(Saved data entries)
<<<<
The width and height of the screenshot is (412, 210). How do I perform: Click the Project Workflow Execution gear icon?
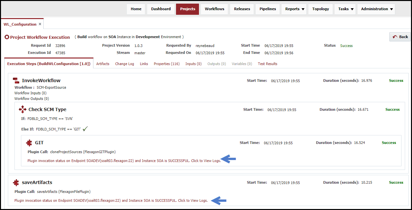7,37
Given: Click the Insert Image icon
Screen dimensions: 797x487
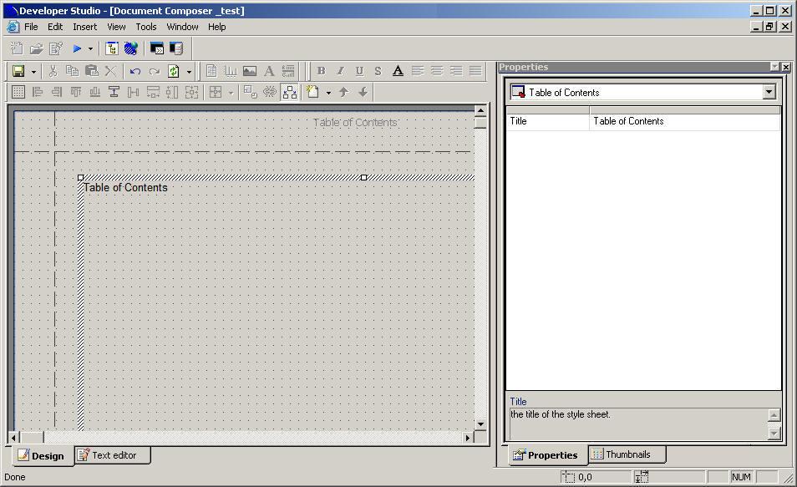Looking at the screenshot, I should pyautogui.click(x=250, y=71).
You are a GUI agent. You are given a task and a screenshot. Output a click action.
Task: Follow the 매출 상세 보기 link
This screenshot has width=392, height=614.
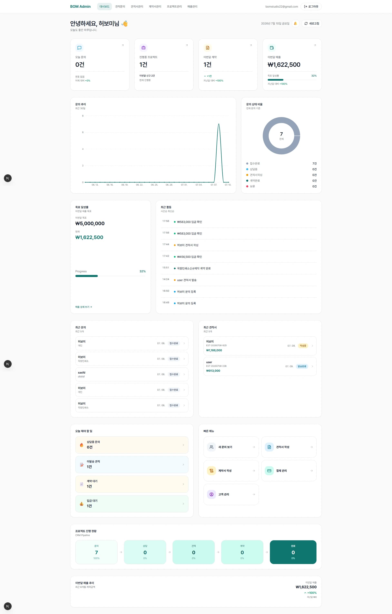[84, 307]
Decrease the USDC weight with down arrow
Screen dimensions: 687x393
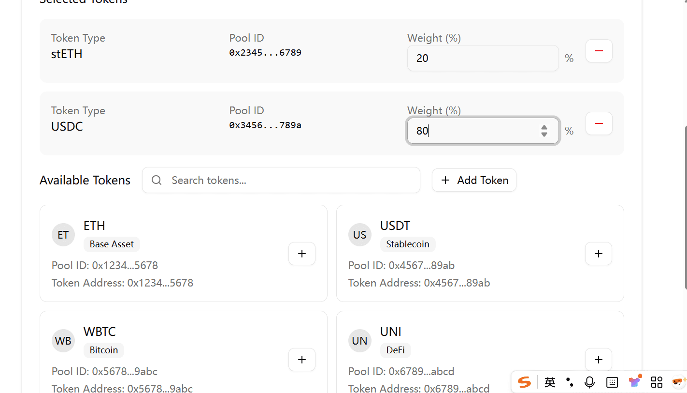coord(544,134)
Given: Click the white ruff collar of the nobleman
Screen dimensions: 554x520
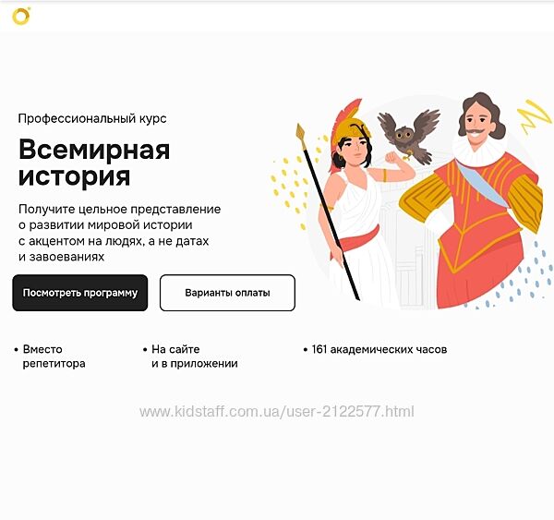Looking at the screenshot, I should [479, 151].
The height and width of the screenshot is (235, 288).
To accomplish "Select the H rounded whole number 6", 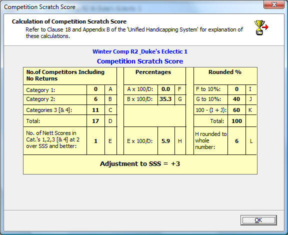I will (237, 141).

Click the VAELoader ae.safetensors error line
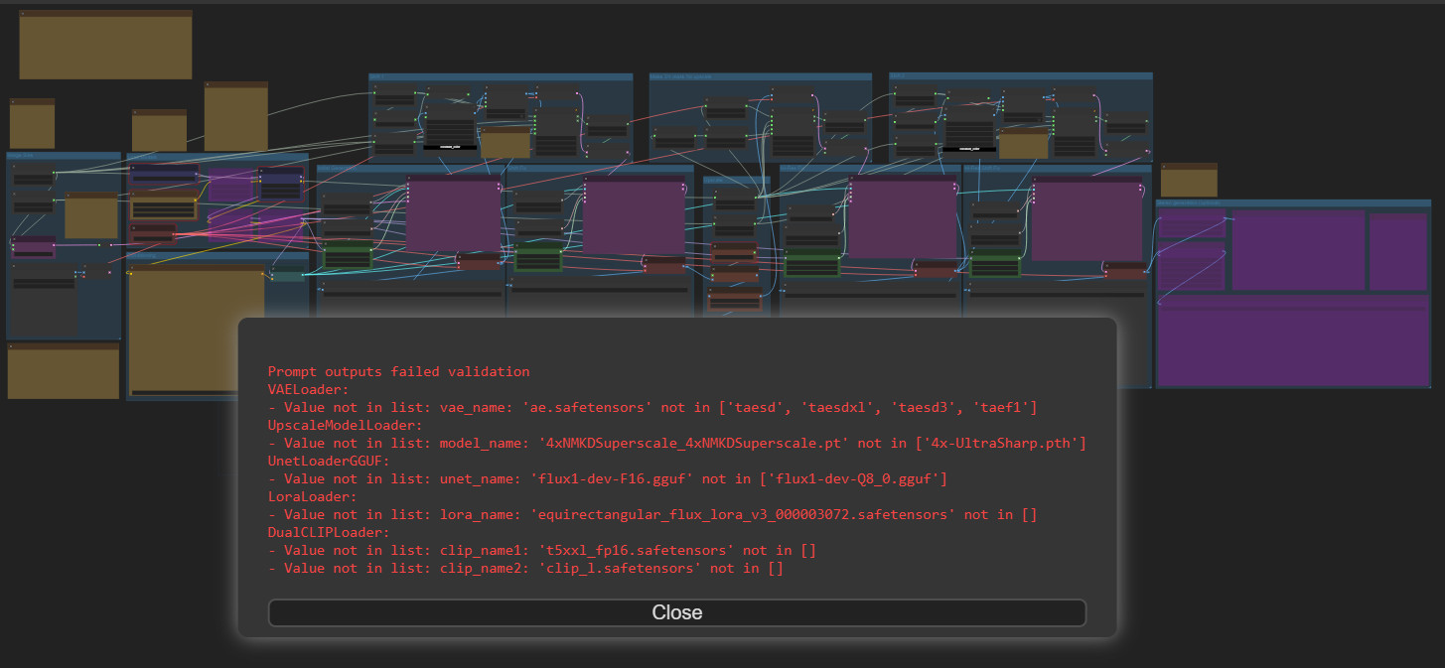pos(660,408)

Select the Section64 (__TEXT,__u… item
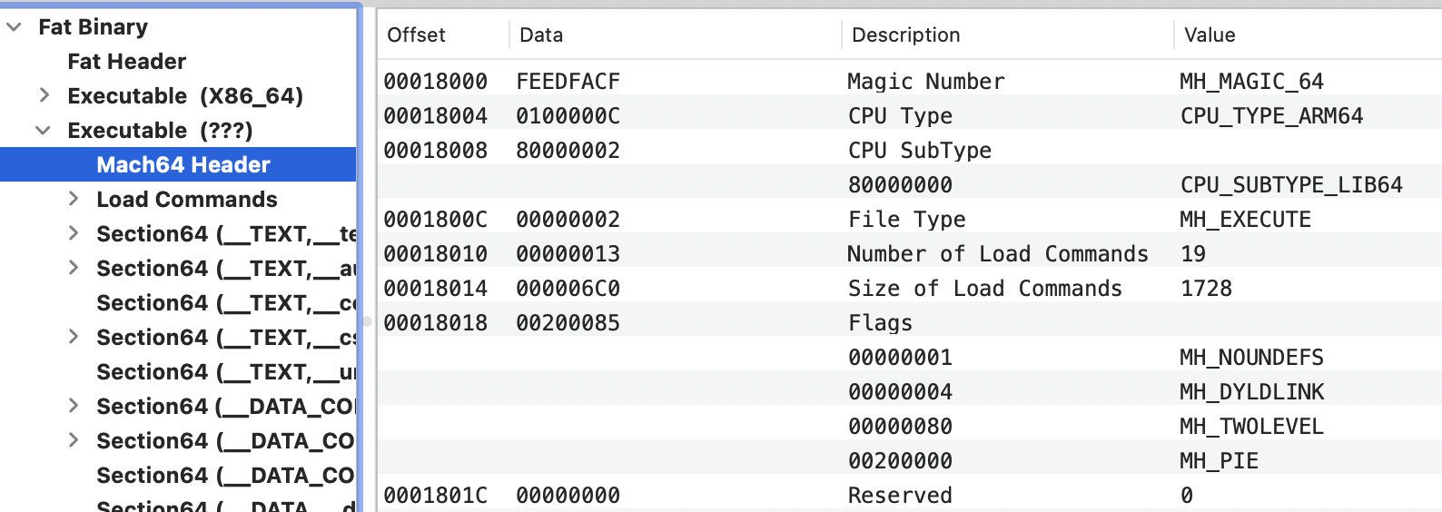tap(225, 372)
>>>>
- EXERCISE DIRECTIONS
Find the line holding "Click the VAELoader ae.safetensors error line" in the data above. Retype it and every later line exactly, through the end, but not the pictures.

- TASK OUTPUT
Click the VAELoader ae.safetensors error line
pos(660,408)

Select the Section64 (__TEXT,__u… item
tap(225, 372)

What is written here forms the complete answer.